А во второй половине 20-х – первой половине 30-х годов имя Валерия Маракова было очень хорошо известно любителям белорусской поэзии. Родившись за восемь лет до Великого Октября (27 марта 1909 года, деревня Акалония, позже вошедшая в черту Минска), он уже в семнадцать лет держал в руках свой первый поэтический сборник «Пялёсткі»(«Лепестки»), а в восемнадцать – второй, «На залатым пакосе»(«На золотом покосе»). За свой десятилетний творческий путь (1925 – 1935) поэт успел издать четыре книги (еще – «Вяршыні жаданняу («Вершины желаний»), 1930; «Права на зброю»(«Право на оружие»), 1933). Однако читателю до самого последнего времени, до выхода из печати книги избранных стихотворений и поэм «Вершины желаний»(«Мастацкая літаратура», 1989), поэзия В. Маракова была почти неизвестна. Разве настоящее представление о ней мог дать небольшой, на пару десятков страничек, сборник «Лірыка», вышедший в 1959 году, или те три стихотворения, которые вошли во второй том «Антологии белорусской поэзии»(1961)? Что же касается названных книжек поэта, публикаций в довоенной периодике, то их могли увидеть лишь отдельные литературоведы, которым доступны самые крупные книгохранилища страны.

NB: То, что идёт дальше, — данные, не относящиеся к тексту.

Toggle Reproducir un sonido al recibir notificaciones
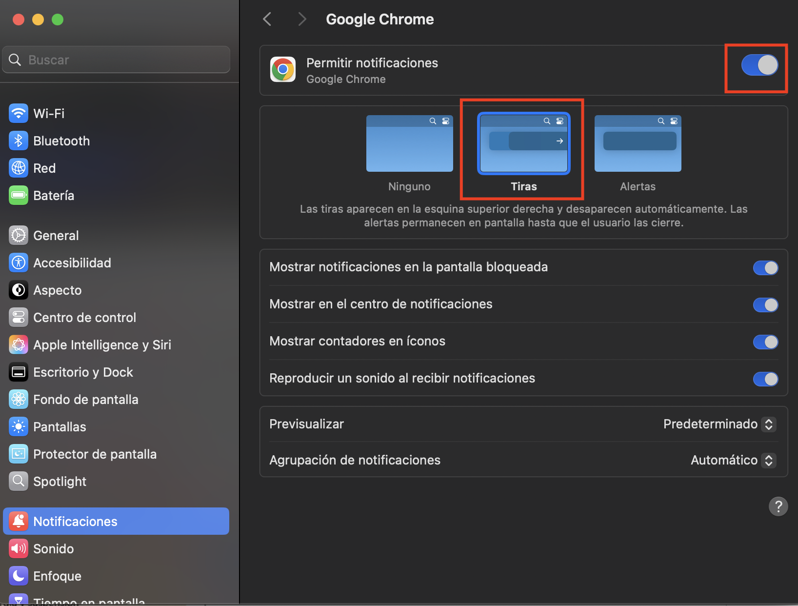Image resolution: width=798 pixels, height=606 pixels. point(765,379)
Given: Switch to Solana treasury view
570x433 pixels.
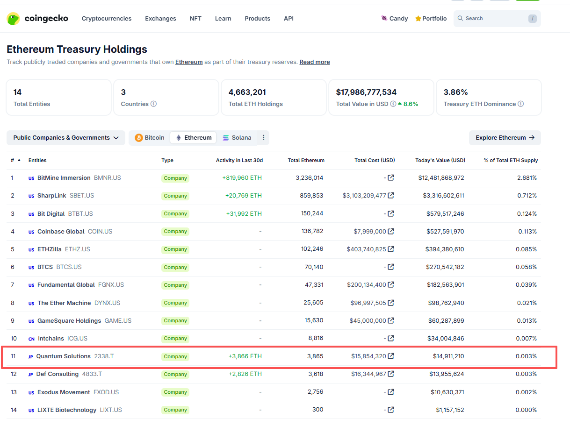Looking at the screenshot, I should click(x=237, y=138).
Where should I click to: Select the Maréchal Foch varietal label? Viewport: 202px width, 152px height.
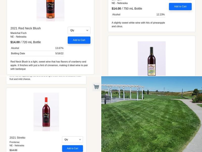[x=18, y=33]
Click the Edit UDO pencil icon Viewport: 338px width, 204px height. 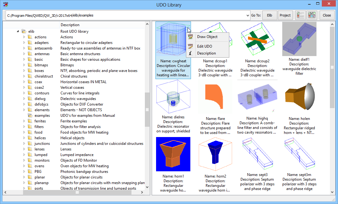tap(191, 46)
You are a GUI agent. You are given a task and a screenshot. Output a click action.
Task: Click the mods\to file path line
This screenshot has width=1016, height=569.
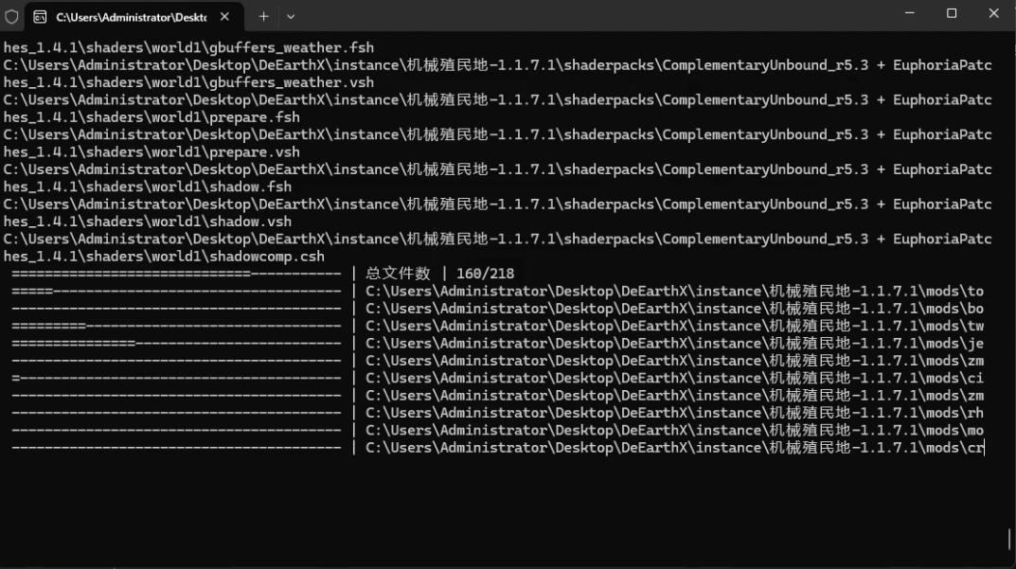pyautogui.click(x=674, y=291)
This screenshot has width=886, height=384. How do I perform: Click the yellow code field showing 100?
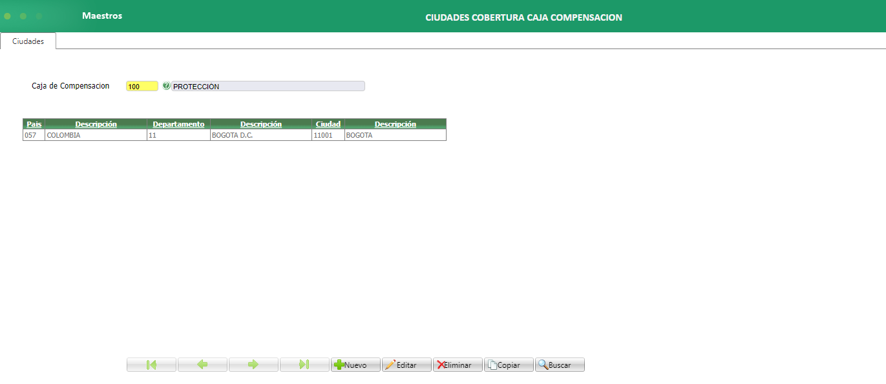[x=142, y=85]
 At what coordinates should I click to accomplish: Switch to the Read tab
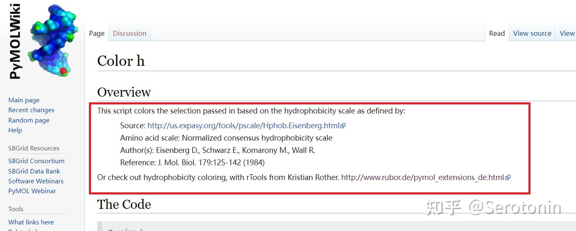click(497, 33)
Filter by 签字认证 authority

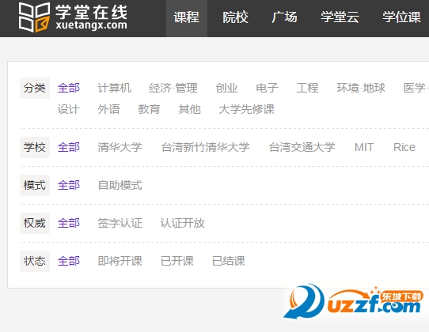[120, 223]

Между тем лучшие стихи из творческого наследия Валерия Маракова не утратили своей не только историко-литературной, но и художественной ценности. И сегодня наш духовный мир может и должно обогащать творчество того, кто

У казках, і у песнях, і у думах,

У шуме і звоне дарог

Сэрца, сагрэтае сумам,

Роднаму краю збярог…

(«Цені бягуць другія…») 2

Что же представляет собой поэзия Валерия Маракова?

Условно творчество поэта можно разделить на два периода: то, что написано до 1930 года, и произведения 1930 – 1935 годов. В. Мараков – поэт яркого лирического дарования, органически сочетавшегося с его спокойным, уравновешенным, деликатно-непривередливым характером, с его добротой, отзывчивостью, справедливостью. Думается, все эти качества поэта и человека наиболее оригинально проявились в первый период его творчества, когда общественно-политическая ситуация еще позволяла каждому таланту раскрыться по-своему, по-особенному. Поэт в это время входил в литературные организации «Маладняк»и – с конца 1928 года – БелАПП, которая в начале своего существования (до 1930 года) многое делала для идейного воспитания литературной смены, способствовала росту пролетарской литературы, расширению связей белорусской литературы с литературами других народов СССР и не была еще пронизана вульгарно-социологической агрессивностью, нетерпимостью к инакомыслию, которые позднее стали для нее так характерны.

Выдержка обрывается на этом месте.